Friday 20 February 2009

That Friday Feeling

It’s a Friday afternoon. It’s just after 2pm my lunch time is over and I have 4 hours before I can go home. Someone in our office is leaving today and in his leaving speech helpfully pointed out that he believes that nostalgia isn’t what it used to be and that the merger a year ago really changed things and that the good old days are over. Well so does everyone else but as he must have found about the only job going in the city good luck to him and commiserations to us.
I wonder if Friday afternoon for every office worker in the world is full of that utter inertia when your mind is already having the weekend but you body is still stuck to your PC and your fingers still look like they have to be tapping.

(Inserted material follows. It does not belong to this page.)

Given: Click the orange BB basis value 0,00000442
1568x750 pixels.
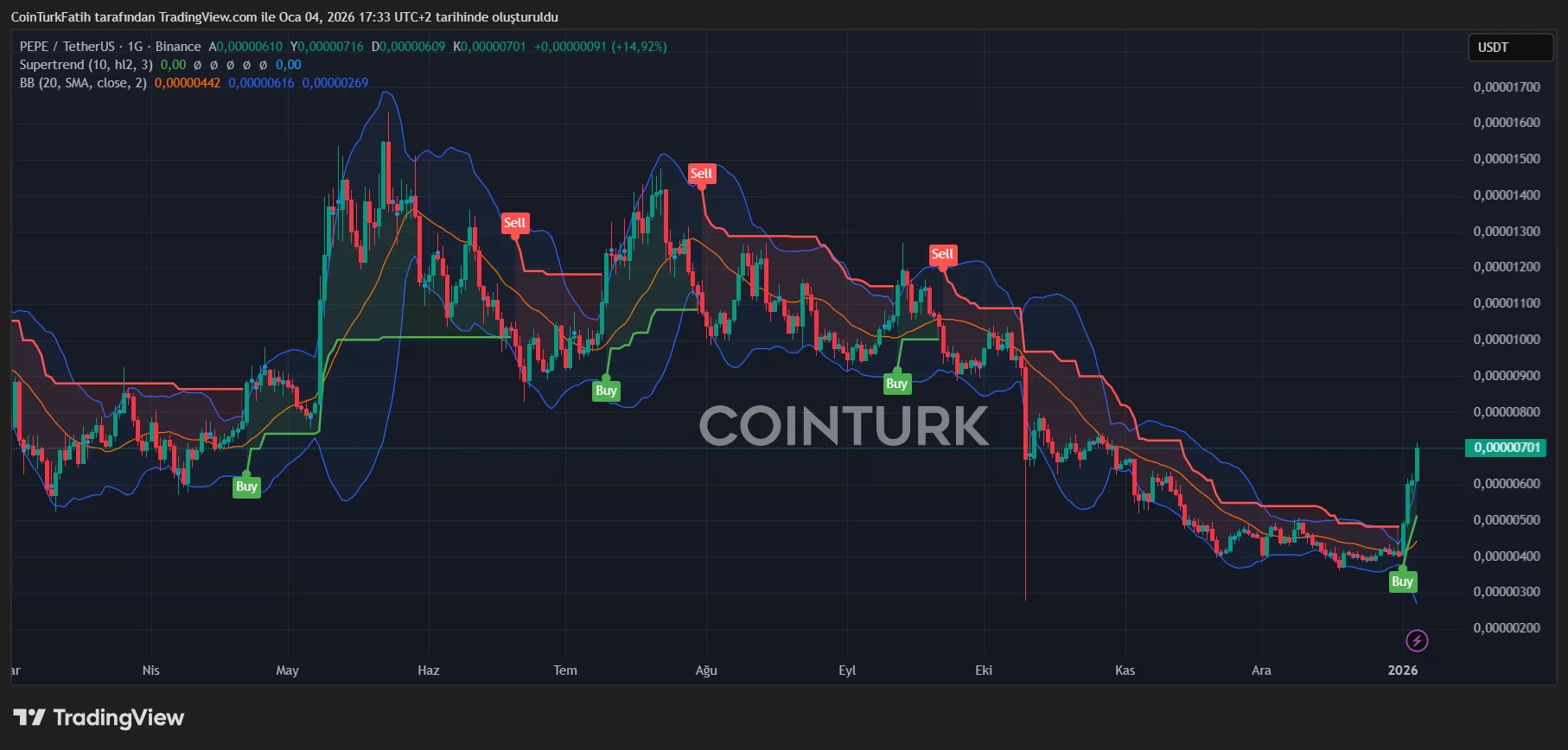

I have listened in my lunch hour to Andy Hamilton’s comedy on radio 4 Old Harry’s Game which is always entertaining although I am not too happy about the demise of Gary the Demon or that God has got bored of creation and turned it over to some newly promoted Project Managers. I liked Gary he was a very kind well-spoken demon – even if he was somewhat dim, and God’s voice, with the secret name of Nigel, was only rivalled by Joss Akland’s God in Piccolo Mundo.
I am even checking my Yahoo SPAM mailbox religiously and have just discovered how to get a bigger penis, a fake university degree and government funding although I have missed the e-mails offering me the chance to make lots of money even if I am really dumb. They seemed to have stopped since the bank crisis – if something looks too good to be true. . .
I have the eternal optimism, that only the truly deluded can have, that I am one yahoo e-mail away from an afternoon of entertainment or one work e-mail away from having something to do.
I fear this is also the problem with being in my mid-thirties and being childless. I am sure if I had children the utter boredom and drudgery that comprises the daily lot of motherhood (and before all you Mothers get antsy – I know this is true my Mother told me this and she really loves me and would never lie) would make any kind of outing with adults, even if it is to work, seem stimulating by comparison. For the childless work becomes the drudgery you do to be able to get out and do things that stimulate and excite you, for Mothers of young children work is the excitement that keeps you sane.
So, my solution to my Friday inertia? Find a random sperm donor, have a child and this will seem exciting – hmmm. But ohh look, its now 2.30 and I just got a work e-mail! If I’m slow it’ll keep me going until 6!